_ACTIVITY_: The full listing, exactly as written and with no images, is the expected output.

_WORKING DATA_:
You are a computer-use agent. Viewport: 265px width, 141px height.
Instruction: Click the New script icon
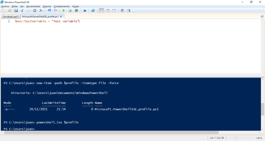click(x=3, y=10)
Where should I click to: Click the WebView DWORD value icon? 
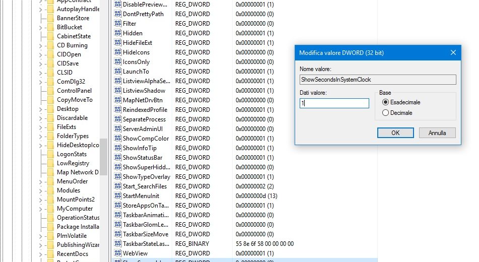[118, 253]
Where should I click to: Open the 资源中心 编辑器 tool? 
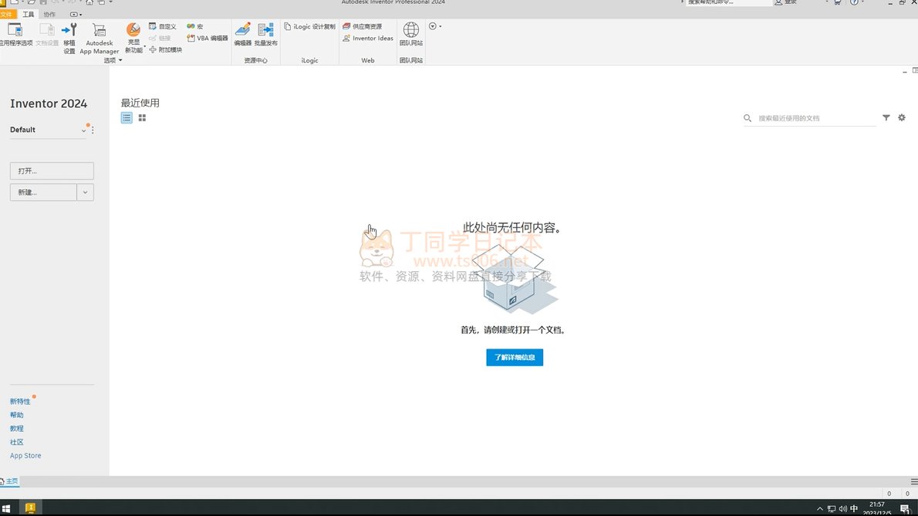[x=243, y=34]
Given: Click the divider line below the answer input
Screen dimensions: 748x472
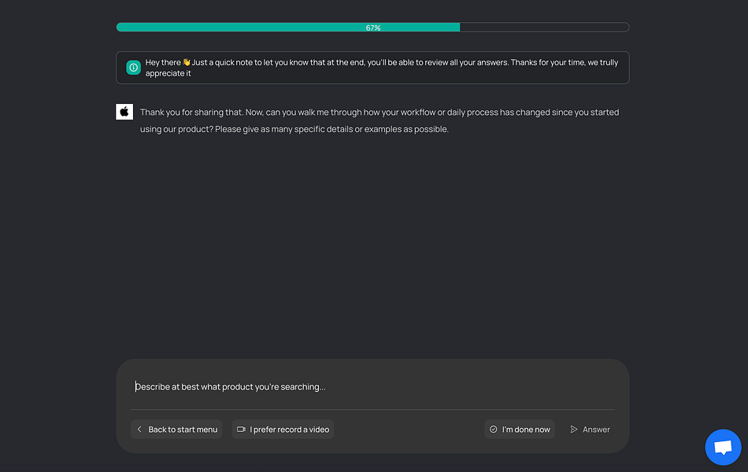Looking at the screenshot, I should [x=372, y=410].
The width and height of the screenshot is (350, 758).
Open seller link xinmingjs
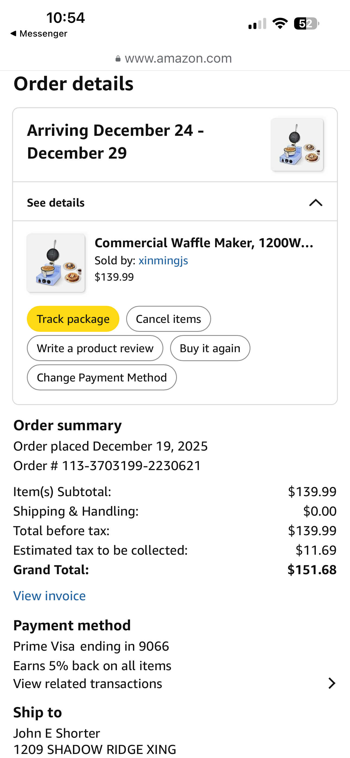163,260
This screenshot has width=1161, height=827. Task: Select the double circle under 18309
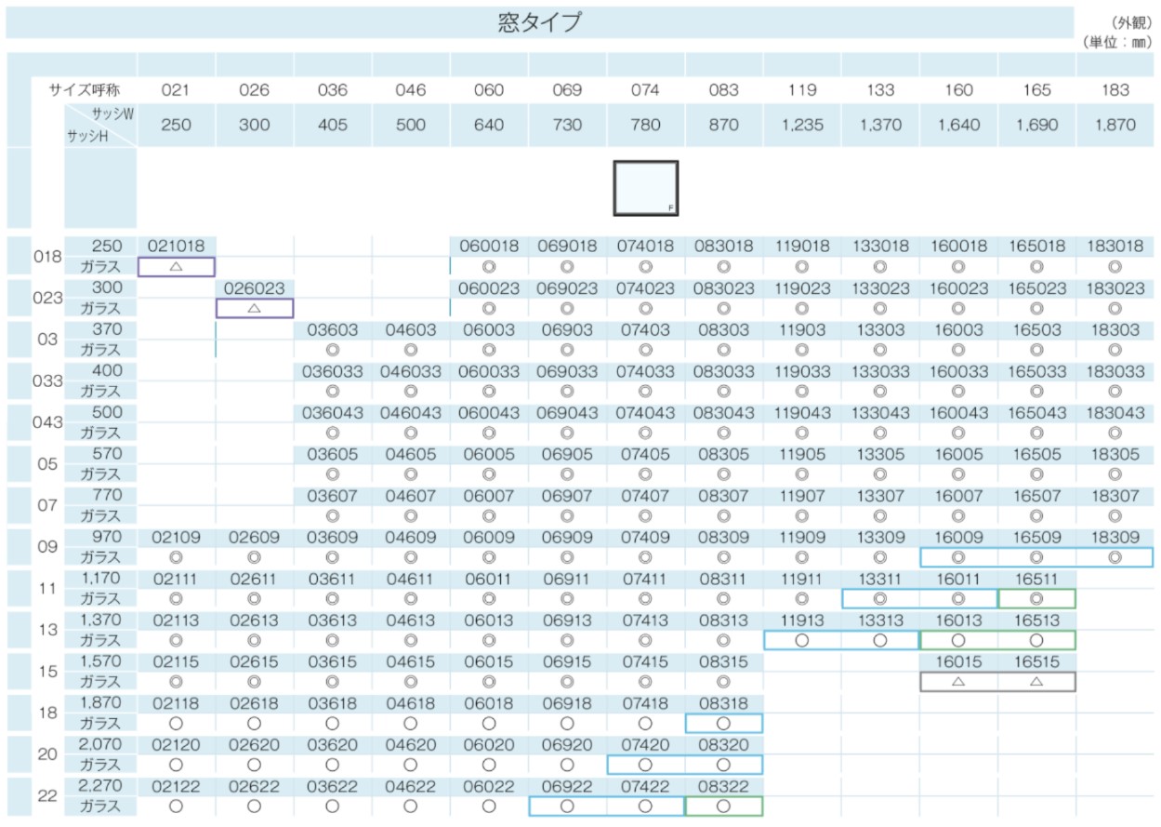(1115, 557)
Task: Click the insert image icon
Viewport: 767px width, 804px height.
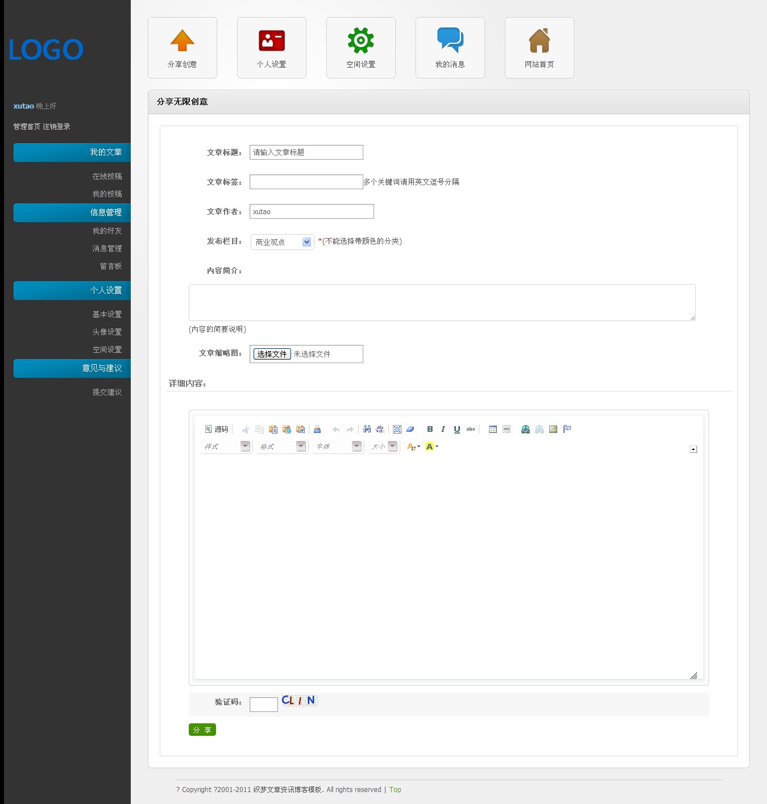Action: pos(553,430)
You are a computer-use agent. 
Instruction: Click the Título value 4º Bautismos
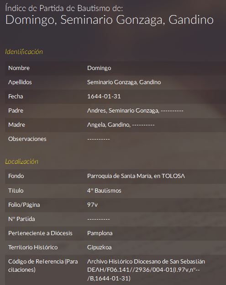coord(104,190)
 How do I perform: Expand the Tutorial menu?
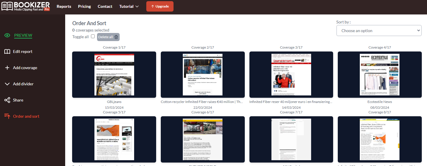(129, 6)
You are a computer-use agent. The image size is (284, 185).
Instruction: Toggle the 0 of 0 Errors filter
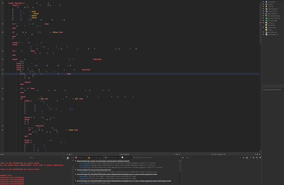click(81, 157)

_RESPONSE TO THE TASK_:
You are a computer-use agent. Viewport: 265px width, 141px height.
Instruction: Click the New script icon
click(x=3, y=10)
Where should I click to: Click the WebView DWORD value icon? 
[118, 253]
Where should I click to: Open the 资源中心 编辑器 tool? 
[x=243, y=34]
Given: Click the divider line below the answer input
Screen dimensions: 748x472
Looking at the screenshot, I should [x=372, y=410].
The width and height of the screenshot is (350, 758).
Open seller link xinmingjs
163,260
This screenshot has width=1161, height=827. Task: Select the double circle under 18309
(1115, 557)
Task: Click the insert image icon
Viewport: 767px width, 804px height.
Action: pos(553,430)
You are a computer-use agent. 
Instruction: Click the Título value 4º Bautismos
coord(104,190)
 How do I perform: Expand the Tutorial menu?
(129, 6)
You are a computer-use agent. The image size is (284, 185).
Instruction: Toggle the 0 of 0 Errors filter
click(81, 157)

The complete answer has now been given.